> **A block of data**
┌────────

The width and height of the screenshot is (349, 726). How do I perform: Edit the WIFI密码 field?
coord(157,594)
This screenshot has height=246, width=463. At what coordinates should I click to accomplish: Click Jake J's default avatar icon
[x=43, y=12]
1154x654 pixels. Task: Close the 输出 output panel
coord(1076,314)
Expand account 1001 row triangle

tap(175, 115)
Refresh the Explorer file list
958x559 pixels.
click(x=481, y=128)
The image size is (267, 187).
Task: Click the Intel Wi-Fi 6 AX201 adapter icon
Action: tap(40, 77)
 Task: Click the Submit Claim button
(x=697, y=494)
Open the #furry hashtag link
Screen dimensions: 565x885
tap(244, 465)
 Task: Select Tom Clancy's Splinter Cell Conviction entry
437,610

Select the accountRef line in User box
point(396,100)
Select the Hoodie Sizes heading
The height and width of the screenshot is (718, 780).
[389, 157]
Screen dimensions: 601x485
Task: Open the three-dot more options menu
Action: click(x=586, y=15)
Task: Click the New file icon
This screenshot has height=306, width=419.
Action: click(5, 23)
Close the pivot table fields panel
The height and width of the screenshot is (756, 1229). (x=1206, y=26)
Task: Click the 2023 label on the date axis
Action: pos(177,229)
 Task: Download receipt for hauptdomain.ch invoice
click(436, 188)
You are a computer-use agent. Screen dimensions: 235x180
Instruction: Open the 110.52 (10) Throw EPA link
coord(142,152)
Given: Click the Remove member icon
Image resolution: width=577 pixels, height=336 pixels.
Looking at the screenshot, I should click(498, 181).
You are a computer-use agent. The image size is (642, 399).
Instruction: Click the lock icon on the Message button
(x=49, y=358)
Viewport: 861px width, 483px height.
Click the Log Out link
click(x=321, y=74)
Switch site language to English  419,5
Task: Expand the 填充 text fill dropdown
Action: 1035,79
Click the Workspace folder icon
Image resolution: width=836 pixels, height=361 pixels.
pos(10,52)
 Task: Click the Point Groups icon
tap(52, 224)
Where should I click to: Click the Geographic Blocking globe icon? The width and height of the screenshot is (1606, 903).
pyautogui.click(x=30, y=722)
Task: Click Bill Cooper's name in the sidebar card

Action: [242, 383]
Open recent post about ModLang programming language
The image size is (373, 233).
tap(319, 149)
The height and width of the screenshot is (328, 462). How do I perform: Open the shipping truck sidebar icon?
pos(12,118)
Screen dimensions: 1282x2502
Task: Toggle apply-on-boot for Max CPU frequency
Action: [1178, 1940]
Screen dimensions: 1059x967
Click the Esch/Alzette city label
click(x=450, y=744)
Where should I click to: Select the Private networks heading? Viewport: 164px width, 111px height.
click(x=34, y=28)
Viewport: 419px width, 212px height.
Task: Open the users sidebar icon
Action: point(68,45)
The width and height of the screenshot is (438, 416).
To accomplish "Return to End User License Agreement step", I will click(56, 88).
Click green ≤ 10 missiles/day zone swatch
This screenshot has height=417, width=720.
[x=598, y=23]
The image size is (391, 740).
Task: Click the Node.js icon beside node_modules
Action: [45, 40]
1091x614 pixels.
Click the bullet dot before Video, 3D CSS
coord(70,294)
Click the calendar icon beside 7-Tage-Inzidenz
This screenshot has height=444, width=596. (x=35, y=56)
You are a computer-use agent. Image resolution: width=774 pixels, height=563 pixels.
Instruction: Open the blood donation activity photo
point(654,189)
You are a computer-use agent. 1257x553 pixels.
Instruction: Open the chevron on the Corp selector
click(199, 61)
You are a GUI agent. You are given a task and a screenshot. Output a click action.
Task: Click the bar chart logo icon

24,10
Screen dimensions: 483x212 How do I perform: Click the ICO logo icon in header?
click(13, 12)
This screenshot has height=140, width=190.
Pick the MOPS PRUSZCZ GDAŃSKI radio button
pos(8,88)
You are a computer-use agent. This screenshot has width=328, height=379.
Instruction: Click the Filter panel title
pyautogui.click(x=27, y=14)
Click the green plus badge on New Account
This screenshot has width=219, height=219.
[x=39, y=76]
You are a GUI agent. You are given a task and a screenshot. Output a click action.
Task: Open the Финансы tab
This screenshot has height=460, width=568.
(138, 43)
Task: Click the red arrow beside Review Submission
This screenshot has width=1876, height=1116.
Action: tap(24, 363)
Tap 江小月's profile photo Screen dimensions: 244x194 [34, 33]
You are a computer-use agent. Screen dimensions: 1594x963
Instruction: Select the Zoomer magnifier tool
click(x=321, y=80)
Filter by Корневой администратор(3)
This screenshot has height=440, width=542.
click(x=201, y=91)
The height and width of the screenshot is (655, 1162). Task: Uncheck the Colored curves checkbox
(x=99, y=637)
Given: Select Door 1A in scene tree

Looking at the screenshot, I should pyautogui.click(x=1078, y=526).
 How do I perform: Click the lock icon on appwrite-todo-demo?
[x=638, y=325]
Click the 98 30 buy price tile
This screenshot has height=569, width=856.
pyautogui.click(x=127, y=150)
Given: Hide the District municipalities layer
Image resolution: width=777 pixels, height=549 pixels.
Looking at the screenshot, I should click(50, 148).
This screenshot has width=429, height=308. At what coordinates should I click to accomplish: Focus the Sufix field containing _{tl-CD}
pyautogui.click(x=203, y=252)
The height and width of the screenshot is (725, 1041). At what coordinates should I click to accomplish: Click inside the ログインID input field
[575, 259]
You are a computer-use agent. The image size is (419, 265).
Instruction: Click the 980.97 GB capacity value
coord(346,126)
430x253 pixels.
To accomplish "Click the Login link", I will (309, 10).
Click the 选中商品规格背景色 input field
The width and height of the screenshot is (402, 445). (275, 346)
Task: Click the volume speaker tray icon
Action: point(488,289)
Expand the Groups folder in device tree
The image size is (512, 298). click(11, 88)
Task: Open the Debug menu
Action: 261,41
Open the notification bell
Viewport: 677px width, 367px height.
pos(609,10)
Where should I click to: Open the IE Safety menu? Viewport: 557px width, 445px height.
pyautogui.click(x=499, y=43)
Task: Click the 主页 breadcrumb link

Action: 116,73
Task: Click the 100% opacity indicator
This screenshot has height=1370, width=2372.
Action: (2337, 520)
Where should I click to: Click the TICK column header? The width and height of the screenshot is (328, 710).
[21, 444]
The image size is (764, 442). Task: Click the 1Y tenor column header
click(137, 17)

└────────

Copy out the data above verbatim, every line of it.

> **Complete output**
The width and height of the screenshot is (349, 726). How do I perform: Edit the WIFI密码 field?
coord(157,594)
This screenshot has height=246, width=463. At what coordinates should I click to accomplish: Click Jake J's default avatar icon
[x=43, y=12]
1154x654 pixels. Task: Close the 输出 output panel
coord(1076,314)
Expand account 1001 row triangle

tap(175, 115)
Refresh the Explorer file list
958x559 pixels.
click(x=481, y=128)
The image size is (267, 187).
Task: Click the Intel Wi-Fi 6 AX201 adapter icon
Action: tap(40, 77)
 Task: Click the Submit Claim button
(x=697, y=494)
Open the #furry hashtag link
Screen dimensions: 565x885
tap(244, 465)
 Task: Select Tom Clancy's Splinter Cell Conviction entry
437,610

Select the accountRef line in User box
point(396,100)
Select the Hoodie Sizes heading
The height and width of the screenshot is (718, 780).
[389, 157]
Screen dimensions: 601x485
Task: Open the three-dot more options menu
Action: click(x=586, y=15)
Task: Click the New file icon
This screenshot has height=306, width=419.
Action: click(5, 23)
Close the pivot table fields panel
The height and width of the screenshot is (756, 1229). (x=1206, y=26)
Task: Click the 2023 label on the date axis
Action: pos(177,229)
 Task: Download receipt for hauptdomain.ch invoice
click(436, 188)
You are a computer-use agent. Screen dimensions: 235x180
Instruction: Open the 110.52 (10) Throw EPA link
coord(142,152)
Given: Click the Remove member icon
Image resolution: width=577 pixels, height=336 pixels.
Looking at the screenshot, I should click(498, 181).
You are a computer-use agent. The image size is (642, 399).
Instruction: Click the lock icon on the Message button
(x=49, y=358)
Viewport: 861px width, 483px height.
Click the Log Out link
click(x=321, y=74)
Switch site language to English  419,5
Task: Expand the 填充 text fill dropdown
Action: 1035,79
Click the Workspace folder icon
Image resolution: width=836 pixels, height=361 pixels.
pos(10,52)
 Task: Click the Point Groups icon
tap(52, 224)
Where should I click to: Click the Geographic Blocking globe icon? The width and height of the screenshot is (1606, 903).
pyautogui.click(x=30, y=722)
Task: Click Bill Cooper's name in the sidebar card

Action: [242, 383]
Open recent post about ModLang programming language
The image size is (373, 233).
tap(319, 149)
The height and width of the screenshot is (328, 462). How do I perform: Open the shipping truck sidebar icon?
pos(12,118)
Screen dimensions: 1282x2502
Task: Toggle apply-on-boot for Max CPU frequency
Action: [1178, 1940]
Screen dimensions: 1059x967
Click the Esch/Alzette city label
click(x=450, y=744)
Where should I click to: Select the Private networks heading? Viewport: 164px width, 111px height.
click(x=34, y=28)
Viewport: 419px width, 212px height.
Task: Open the users sidebar icon
Action: point(68,45)
The width and height of the screenshot is (438, 416).
To accomplish "Return to End User License Agreement step", I will click(56, 88).
Click green ≤ 10 missiles/day zone swatch
This screenshot has height=417, width=720.
[x=598, y=23]
The image size is (391, 740).
Task: Click the Node.js icon beside node_modules
Action: [45, 40]
1091x614 pixels.
Click the bullet dot before Video, 3D CSS
coord(70,294)
Click the calendar icon beside 7-Tage-Inzidenz
This screenshot has height=444, width=596. (x=35, y=56)
You are a computer-use agent. Image resolution: width=774 pixels, height=563 pixels.
Instruction: Open the blood donation activity photo
point(654,189)
You are a computer-use agent. 1257x553 pixels.
Instruction: Open the chevron on the Corp selector
click(199, 61)
You are a GUI agent. You are given a task and a screenshot. Output a click action.
Task: Click the bar chart logo icon

24,10
Screen dimensions: 483x212 How do I perform: Click the ICO logo icon in header?
click(13, 12)
This screenshot has height=140, width=190.
Pick the MOPS PRUSZCZ GDAŃSKI radio button
pos(8,88)
You are a computer-use agent. This screenshot has width=328, height=379.
Instruction: Click the Filter panel title
pyautogui.click(x=27, y=14)
Click the green plus badge on New Account
This screenshot has width=219, height=219.
[x=39, y=76]
You are a GUI agent. You are given a task and a screenshot. Output a click action.
Task: Open the Финансы tab
This screenshot has height=460, width=568.
(138, 43)
Task: Click the red arrow beside Review Submission
This screenshot has width=1876, height=1116.
Action: tap(24, 363)
Tap 江小月's profile photo Screen dimensions: 244x194 [34, 33]
You are a computer-use agent. Screen dimensions: 1594x963
Instruction: Select the Zoomer magnifier tool
click(x=321, y=80)
Filter by Корневой администратор(3)
This screenshot has height=440, width=542.
click(x=201, y=91)
The height and width of the screenshot is (655, 1162). Task: Uncheck the Colored curves checkbox
(x=99, y=637)
Given: Select Door 1A in scene tree

Looking at the screenshot, I should pyautogui.click(x=1078, y=526).
 How do I perform: Click the lock icon on appwrite-todo-demo?
[x=638, y=325]
Click the 98 30 buy price tile
This screenshot has height=569, width=856.
pyautogui.click(x=127, y=150)
Given: Hide the District municipalities layer
Image resolution: width=777 pixels, height=549 pixels.
Looking at the screenshot, I should click(50, 148).
This screenshot has width=429, height=308. At what coordinates should I click to accomplish: Focus the Sufix field containing _{tl-CD}
pyautogui.click(x=203, y=252)
The height and width of the screenshot is (725, 1041). At what coordinates should I click to accomplish: Click inside the ログインID input field
[575, 259]
You are a computer-use agent. The image size is (419, 265).
Instruction: Click the 980.97 GB capacity value
coord(346,126)
430x253 pixels.
To accomplish "Click the Login link", I will (309, 10).
Click the 选中商品规格背景色 input field
The width and height of the screenshot is (402, 445). (275, 346)
Task: Click the volume speaker tray icon
Action: point(488,289)
Expand the Groups folder in device tree
The image size is (512, 298). click(11, 88)
Task: Open the Debug menu
Action: 261,41
Open the notification bell
Viewport: 677px width, 367px height.
pos(609,10)
Where should I click to: Open the IE Safety menu? Viewport: 557px width, 445px height.
pyautogui.click(x=499, y=43)
Task: Click the 主页 breadcrumb link

Action: 116,73
Task: Click the 100% opacity indicator
This screenshot has height=1370, width=2372.
Action: (2337, 520)
Where should I click to: Click the TICK column header? The width and height of the screenshot is (328, 710).
[21, 444]
The image size is (764, 442). Task: Click the 1Y tenor column header
click(137, 17)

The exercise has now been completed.